Would you transcribe the line that holds "This screenshot has height=301, width=823." and all the lines below it, through the final one, exactly and with nothing else?
+++++
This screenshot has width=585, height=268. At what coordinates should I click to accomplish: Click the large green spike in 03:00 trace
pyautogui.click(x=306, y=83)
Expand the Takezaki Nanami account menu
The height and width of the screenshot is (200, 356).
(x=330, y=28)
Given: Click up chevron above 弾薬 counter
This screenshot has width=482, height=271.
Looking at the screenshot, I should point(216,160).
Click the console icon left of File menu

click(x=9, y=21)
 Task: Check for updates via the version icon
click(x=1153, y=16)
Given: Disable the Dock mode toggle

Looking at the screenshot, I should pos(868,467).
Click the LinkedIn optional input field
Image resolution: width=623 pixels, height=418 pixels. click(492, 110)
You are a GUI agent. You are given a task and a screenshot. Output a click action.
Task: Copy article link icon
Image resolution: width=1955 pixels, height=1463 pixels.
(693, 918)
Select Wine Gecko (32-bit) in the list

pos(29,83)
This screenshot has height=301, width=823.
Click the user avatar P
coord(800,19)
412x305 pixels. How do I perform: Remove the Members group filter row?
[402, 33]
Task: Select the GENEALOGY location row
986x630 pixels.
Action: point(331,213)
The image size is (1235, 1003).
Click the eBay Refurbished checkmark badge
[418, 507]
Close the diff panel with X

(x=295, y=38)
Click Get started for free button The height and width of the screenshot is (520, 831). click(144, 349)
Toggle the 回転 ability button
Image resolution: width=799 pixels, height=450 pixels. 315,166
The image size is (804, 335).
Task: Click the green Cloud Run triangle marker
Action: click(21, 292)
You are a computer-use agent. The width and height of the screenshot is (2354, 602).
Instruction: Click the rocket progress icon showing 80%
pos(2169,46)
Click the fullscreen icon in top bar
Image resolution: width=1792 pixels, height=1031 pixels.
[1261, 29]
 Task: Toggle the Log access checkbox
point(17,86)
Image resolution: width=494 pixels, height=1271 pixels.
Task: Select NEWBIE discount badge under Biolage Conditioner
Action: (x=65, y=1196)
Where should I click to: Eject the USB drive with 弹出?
+++++
Task answer:
This screenshot has height=301, width=823.
Click the user avatar P
coord(800,19)
412x305 pixels. How do I perform: Remove the Members group filter row?
[402, 33]
Task: Select the GENEALOGY location row
986x630 pixels.
Action: point(331,213)
The image size is (1235, 1003).
Click the eBay Refurbished checkmark badge
[418, 507]
Close the diff panel with X

(x=295, y=38)
Click Get started for free button The height and width of the screenshot is (520, 831). click(144, 349)
Toggle the 回転 ability button
Image resolution: width=799 pixels, height=450 pixels. 315,166
The image size is (804, 335).
Task: Click the green Cloud Run triangle marker
Action: click(21, 292)
You are a computer-use agent. The width and height of the screenshot is (2354, 602).
Instruction: Click the rocket progress icon showing 80%
pos(2169,46)
Click the fullscreen icon in top bar
Image resolution: width=1792 pixels, height=1031 pixels.
[1261, 29]
 Task: Toggle the Log access checkbox
point(17,86)
Image resolution: width=494 pixels, height=1271 pixels.
Task: Select NEWBIE discount badge under Biolage Conditioner
Action: (x=65, y=1196)
Where should I click to: Eject the USB drive with 弹出?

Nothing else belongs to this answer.